-- Trecho do documento --
........

Por Luciana Ramos

As habilidades futebolísticas de Pelé são de tal modo incontestáveis que permanecem na memória de um povo desacostumado com o exercício da lembrança. São anedotas de suas façanhas por pessoas que assistiram em primeira mão a Copa de 70, comentários sobre seu posicionamento social ou mesmo discussões acaloradas sobre seu status no mundo do futebol.

Porém, muito além da capacidade de dribles impressionantes, Pelé existe como um símbolo de projeção internacional que ajudou a difundir a imagem de um país vibrante e moderno nos anos 50 quando, geopoliticamente, este permanecia às sombras. Como todo ser humano a ocupar posições míticas no imaginário popular, Edson Arantes do Nascimento abarca profundas contradições que ferem a sua imagem de ídolo e, no processo, expõe os dilemas do Brasil.

........

-- Linhas de dados --
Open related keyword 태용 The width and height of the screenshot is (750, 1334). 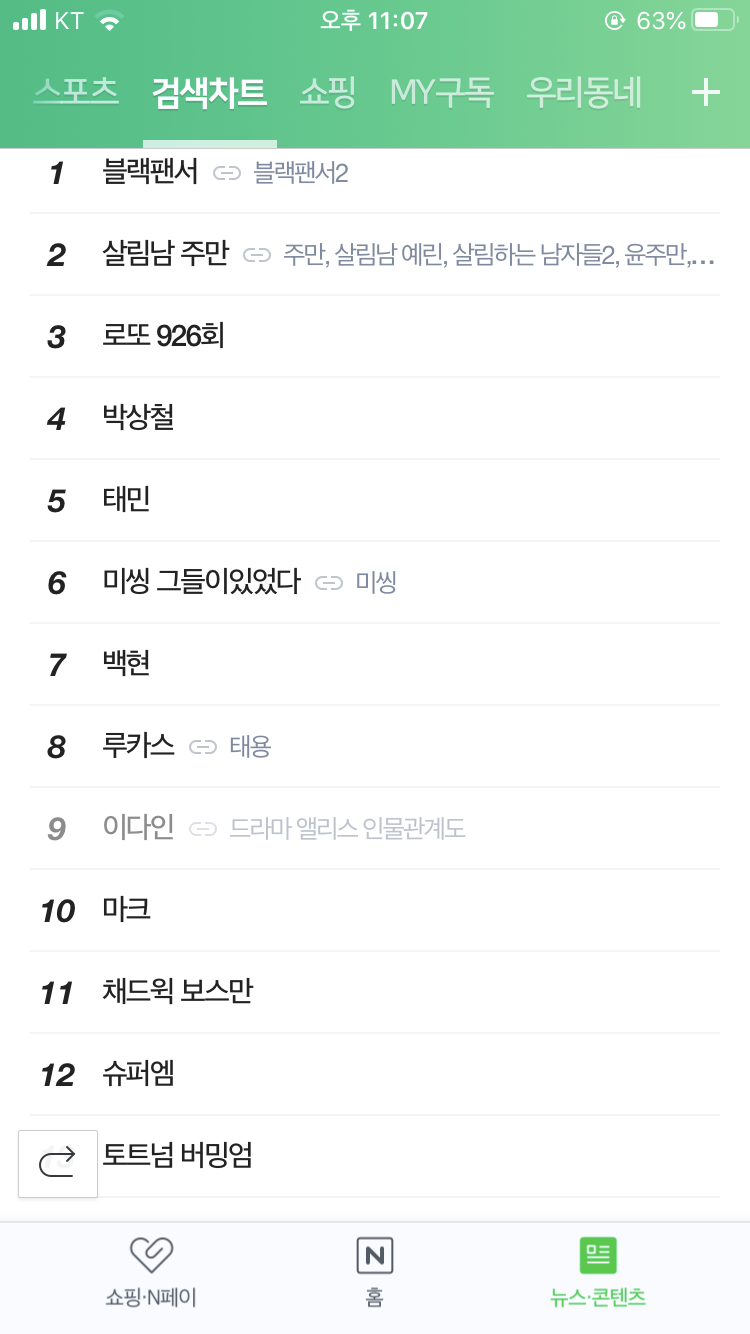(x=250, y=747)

........

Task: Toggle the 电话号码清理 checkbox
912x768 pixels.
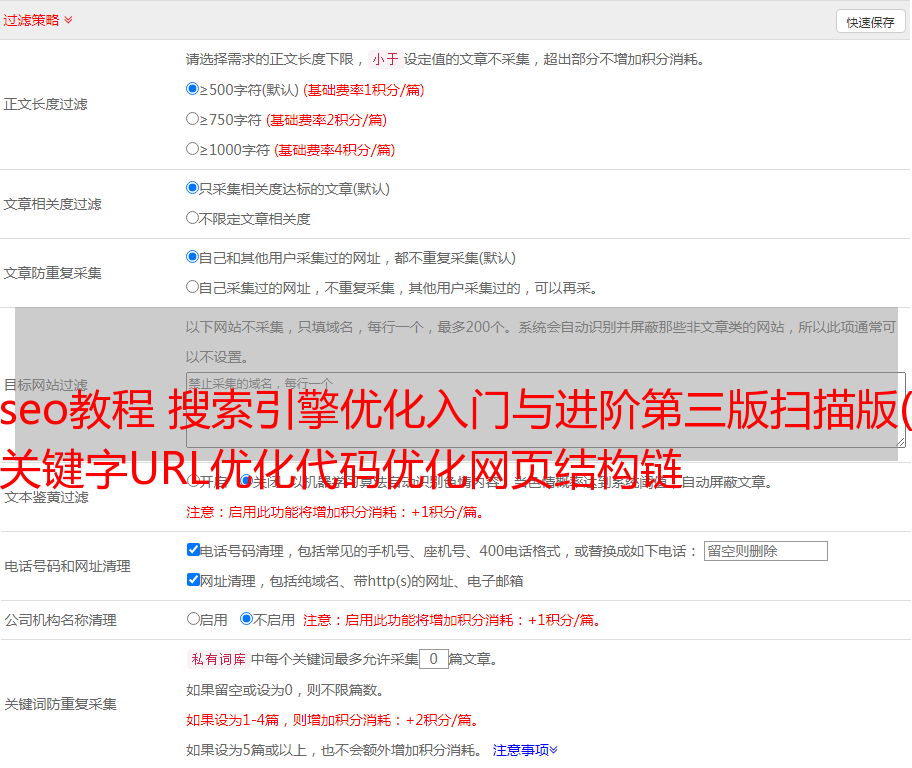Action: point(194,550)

........

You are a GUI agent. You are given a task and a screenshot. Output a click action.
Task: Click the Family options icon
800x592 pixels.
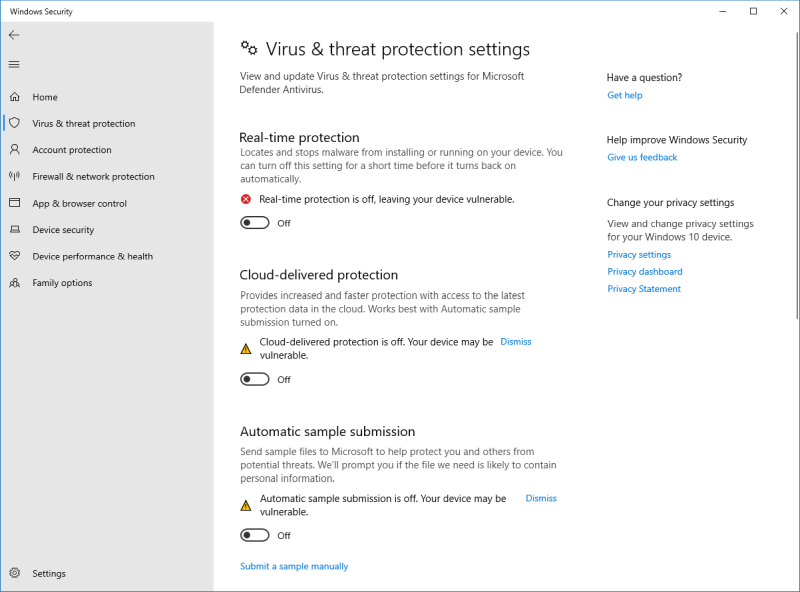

........

-- Pedidos --
• A. Diga se cada afirmação concorda com o trecho sobre Pelé, respondendo sim ou não e citando literalmente as palavras decisivas: (i) Pelé ajudou a difundir a imagem de um país vibrante e moderno nos anos 50; (ii) o povo brasileiro é acostumado com o exercício da lembrança; (iii) Edson Arantes do Nascimento não carrega contradições.
• B. Reproduza o trecho sobre Pelé entre "Porém, muito além" e "dilemas do Brasil.", inclusive.

-- Respostas em ordem --
• A.
(i) Sim: "ajudou a difundir a imagem de um país vibrante e moderno nos anos 50".
(ii) Não: "um povo desacostumado com o exercício da lembrança".
(iii) Não: "Edson Arantes do Nascimento abarca profundas contradições".

• B.
Porém, muito além da capacidade de dribles impressionantes, Pelé existe como um símbolo de projeção internacional que ajudou a difundir a imagem de um país vibrante e moderno nos anos 50 quando, geopoliticamente, este permanecia às sombras. Como todo ser humano a ocupar posições míticas no imaginário popular, Edson Arantes do Nascimento abarca profundas contradições que ferem a sua imagem de ídolo e, no processo, expõe os dilemas do Brasil.